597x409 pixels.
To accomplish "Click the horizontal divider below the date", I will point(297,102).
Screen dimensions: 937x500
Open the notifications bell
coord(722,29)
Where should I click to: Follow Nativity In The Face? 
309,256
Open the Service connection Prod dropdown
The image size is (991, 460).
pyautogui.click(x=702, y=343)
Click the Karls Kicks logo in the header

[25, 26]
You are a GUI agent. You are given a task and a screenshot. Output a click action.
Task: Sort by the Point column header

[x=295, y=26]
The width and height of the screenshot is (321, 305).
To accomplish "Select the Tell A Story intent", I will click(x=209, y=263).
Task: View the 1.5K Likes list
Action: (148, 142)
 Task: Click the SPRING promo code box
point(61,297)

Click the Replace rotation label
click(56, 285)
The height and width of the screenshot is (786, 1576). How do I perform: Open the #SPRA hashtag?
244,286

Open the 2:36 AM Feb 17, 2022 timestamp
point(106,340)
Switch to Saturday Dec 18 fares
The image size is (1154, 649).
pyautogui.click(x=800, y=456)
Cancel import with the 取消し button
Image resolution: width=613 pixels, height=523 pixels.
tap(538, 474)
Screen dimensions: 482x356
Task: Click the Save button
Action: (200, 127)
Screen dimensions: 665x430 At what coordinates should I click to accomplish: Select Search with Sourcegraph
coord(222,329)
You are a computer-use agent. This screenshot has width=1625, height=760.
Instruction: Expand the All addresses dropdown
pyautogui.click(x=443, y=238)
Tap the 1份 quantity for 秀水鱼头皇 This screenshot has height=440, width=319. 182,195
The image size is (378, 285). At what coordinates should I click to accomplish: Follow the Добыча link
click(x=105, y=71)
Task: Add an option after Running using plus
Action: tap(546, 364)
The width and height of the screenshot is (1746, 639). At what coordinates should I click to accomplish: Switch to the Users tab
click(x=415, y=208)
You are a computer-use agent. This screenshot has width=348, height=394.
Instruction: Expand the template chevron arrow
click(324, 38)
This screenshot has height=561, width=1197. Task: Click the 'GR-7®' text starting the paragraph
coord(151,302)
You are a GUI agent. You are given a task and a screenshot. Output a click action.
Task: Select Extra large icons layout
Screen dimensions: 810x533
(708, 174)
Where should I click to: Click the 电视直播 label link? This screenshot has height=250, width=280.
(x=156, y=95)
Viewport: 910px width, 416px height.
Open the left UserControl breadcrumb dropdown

* * *

▸ **TASK TO COMPLETE**: Check each line of the records above for the word "agent", then give the number of lines that have it, with no other words.

▸ **ANSWER SECTION**: 4